Last modified 2022.09.30


  • Status Ongoing
  • Type Counsel
  • Court U.S. District Court
  • Issues Discrimination in Name of Religion, Discrimination in Social Services, Nontheist, Atheist, Humanist, Religious and Racial Equality, Taxpayer Funding of Religion

Case Documents

Shortly before leaving office, the Trump administration enacted regulations that greatly weakened protections for religious minorities and nonbelievers who receive federally funded social services through religious organizations. Under previous regulations, enacted by the Obama administration after lengthy negotiations that included faith-based organizations, beneficiaries of federal social-service programs were entitled to notice of their rights not to be religiously proselytized or coerced. Beneficiaries were also entitled to referral to an alternative provider if they objected to a provider’s religious nature. The Trump administration’s last-minute regulations eliminated these protections. The Trump regulations also allow religious service providers that are funded with vouchers to require beneficiaries to attend religious activities in order to receive benefits.

On January 19, 2021, together with our co-counsel Democracy Forward and Lambda Legal, we filed a lawsuit challenging the new regulations: MAZON: A Jewish Response to Hunger v.

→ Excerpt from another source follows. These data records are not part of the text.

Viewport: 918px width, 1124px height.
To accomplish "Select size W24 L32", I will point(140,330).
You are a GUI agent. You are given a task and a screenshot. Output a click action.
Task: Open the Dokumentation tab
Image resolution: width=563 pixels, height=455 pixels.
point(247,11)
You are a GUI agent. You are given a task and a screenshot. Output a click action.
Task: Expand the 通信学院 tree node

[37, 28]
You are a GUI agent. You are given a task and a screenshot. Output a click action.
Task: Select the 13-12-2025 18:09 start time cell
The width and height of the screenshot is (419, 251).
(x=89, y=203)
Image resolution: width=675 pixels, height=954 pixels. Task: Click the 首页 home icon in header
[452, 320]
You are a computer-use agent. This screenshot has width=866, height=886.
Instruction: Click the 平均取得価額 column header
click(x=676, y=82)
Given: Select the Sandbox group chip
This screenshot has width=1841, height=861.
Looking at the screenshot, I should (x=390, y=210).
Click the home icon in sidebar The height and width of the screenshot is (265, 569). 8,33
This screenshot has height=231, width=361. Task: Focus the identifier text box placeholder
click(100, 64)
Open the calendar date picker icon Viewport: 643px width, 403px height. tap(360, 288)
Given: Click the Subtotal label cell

HHS. We have sued the U.S. Departments of Health and Human Services, Agriculture, Housing and Urban Development, Veterans Affairs, Education, Homeland Security, Justice, and Labor. We contend that these agencies violated the requirements of the Administrative Procedure Act, a federal law that mandates that rulemaking agencies engage in reasoned decision-making. We argue that the agencies did not give good reasons for the rule change, failed to consider the benefits of the old regulations, failed to consider the harms the new regulations will inflict on vulnerable communities, relied on internally inconsistent reasoning, failed to consider alternatives to the new regulations, and failed to act consistently with an applicable executive order. The rule is thus “arbitrary and capricious” and should be vacated.

In October 2021, after the Biden administration announced that it is considering potential changes to the challenged regulations, we agreed to temporarily pause the case until May 6, 2022. We subsequently agreed to extend the stay to September 30, 2022, and then to December 16, 2022.